# WRITTEN TASK:
Extract every line from the records below and copy each one word for word, with nothing changed.

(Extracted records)
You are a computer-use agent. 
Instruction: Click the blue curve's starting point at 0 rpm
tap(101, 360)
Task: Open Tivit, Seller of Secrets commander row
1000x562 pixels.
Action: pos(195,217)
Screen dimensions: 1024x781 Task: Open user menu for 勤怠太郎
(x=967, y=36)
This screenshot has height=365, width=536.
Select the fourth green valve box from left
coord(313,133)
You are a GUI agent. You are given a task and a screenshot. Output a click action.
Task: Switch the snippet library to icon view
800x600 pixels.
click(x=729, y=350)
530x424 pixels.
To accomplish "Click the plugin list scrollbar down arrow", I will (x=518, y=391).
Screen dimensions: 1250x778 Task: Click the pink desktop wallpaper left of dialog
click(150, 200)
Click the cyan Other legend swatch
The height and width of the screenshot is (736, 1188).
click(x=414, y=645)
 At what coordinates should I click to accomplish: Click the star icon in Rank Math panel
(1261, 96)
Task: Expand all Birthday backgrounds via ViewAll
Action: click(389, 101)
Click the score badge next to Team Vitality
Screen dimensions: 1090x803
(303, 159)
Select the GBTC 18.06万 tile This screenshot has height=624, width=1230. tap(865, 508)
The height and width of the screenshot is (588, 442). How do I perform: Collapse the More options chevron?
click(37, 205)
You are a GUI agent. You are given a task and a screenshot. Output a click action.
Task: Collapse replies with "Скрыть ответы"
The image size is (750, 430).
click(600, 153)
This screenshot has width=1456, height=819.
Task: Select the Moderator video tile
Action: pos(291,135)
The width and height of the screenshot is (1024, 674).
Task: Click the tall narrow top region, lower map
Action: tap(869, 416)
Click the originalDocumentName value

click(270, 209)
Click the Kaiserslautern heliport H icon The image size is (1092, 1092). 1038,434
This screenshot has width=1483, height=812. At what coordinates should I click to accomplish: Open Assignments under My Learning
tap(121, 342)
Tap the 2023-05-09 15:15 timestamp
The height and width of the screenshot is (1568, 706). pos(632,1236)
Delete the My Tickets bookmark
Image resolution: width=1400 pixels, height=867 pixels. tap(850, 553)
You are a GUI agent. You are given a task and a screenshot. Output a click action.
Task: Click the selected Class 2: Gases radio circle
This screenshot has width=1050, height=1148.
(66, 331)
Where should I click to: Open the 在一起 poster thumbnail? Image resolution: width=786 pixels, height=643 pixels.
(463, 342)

# EXERCISE ANSWER:
You are a computer-use agent. 
Instruction: Click the blue curve's starting point at 0 rpm
tap(101, 360)
Task: Open Tivit, Seller of Secrets commander row
1000x562 pixels.
Action: pos(195,217)
Screen dimensions: 1024x781 Task: Open user menu for 勤怠太郎
(x=967, y=36)
This screenshot has height=365, width=536.
Select the fourth green valve box from left
coord(313,133)
You are a GUI agent. You are given a task and a screenshot. Output a click action.
Task: Switch the snippet library to icon view
800x600 pixels.
click(x=729, y=350)
530x424 pixels.
To accomplish "Click the plugin list scrollbar down arrow", I will (x=518, y=391).
Screen dimensions: 1250x778 Task: Click the pink desktop wallpaper left of dialog
click(150, 200)
Click the cyan Other legend swatch
The height and width of the screenshot is (736, 1188).
click(x=414, y=645)
 At what coordinates should I click to accomplish: Click the star icon in Rank Math panel
(1261, 96)
Task: Expand all Birthday backgrounds via ViewAll
Action: click(389, 101)
Click the score badge next to Team Vitality
Screen dimensions: 1090x803
(303, 159)
Select the GBTC 18.06万 tile This screenshot has height=624, width=1230. tap(865, 508)
The height and width of the screenshot is (588, 442). How do I perform: Collapse the More options chevron?
click(37, 205)
You are a GUI agent. You are given a task and a screenshot. Output a click action.
Task: Collapse replies with "Скрыть ответы"
The image size is (750, 430).
click(600, 153)
This screenshot has width=1456, height=819.
Task: Select the Moderator video tile
Action: pos(291,135)
The width and height of the screenshot is (1024, 674).
Task: Click the tall narrow top region, lower map
Action: tap(869, 416)
Click the originalDocumentName value

click(270, 209)
Click the Kaiserslautern heliport H icon The image size is (1092, 1092). 1038,434
This screenshot has width=1483, height=812. At what coordinates should I click to accomplish: Open Assignments under My Learning
tap(121, 342)
Tap the 2023-05-09 15:15 timestamp
The height and width of the screenshot is (1568, 706). pos(632,1236)
Delete the My Tickets bookmark
Image resolution: width=1400 pixels, height=867 pixels. tap(850, 553)
You are a GUI agent. You are given a task and a screenshot. Output a click action.
Task: Click the selected Class 2: Gases radio circle
This screenshot has width=1050, height=1148.
(66, 331)
Where should I click to: Open the 在一起 poster thumbnail? Image resolution: width=786 pixels, height=643 pixels.
(463, 342)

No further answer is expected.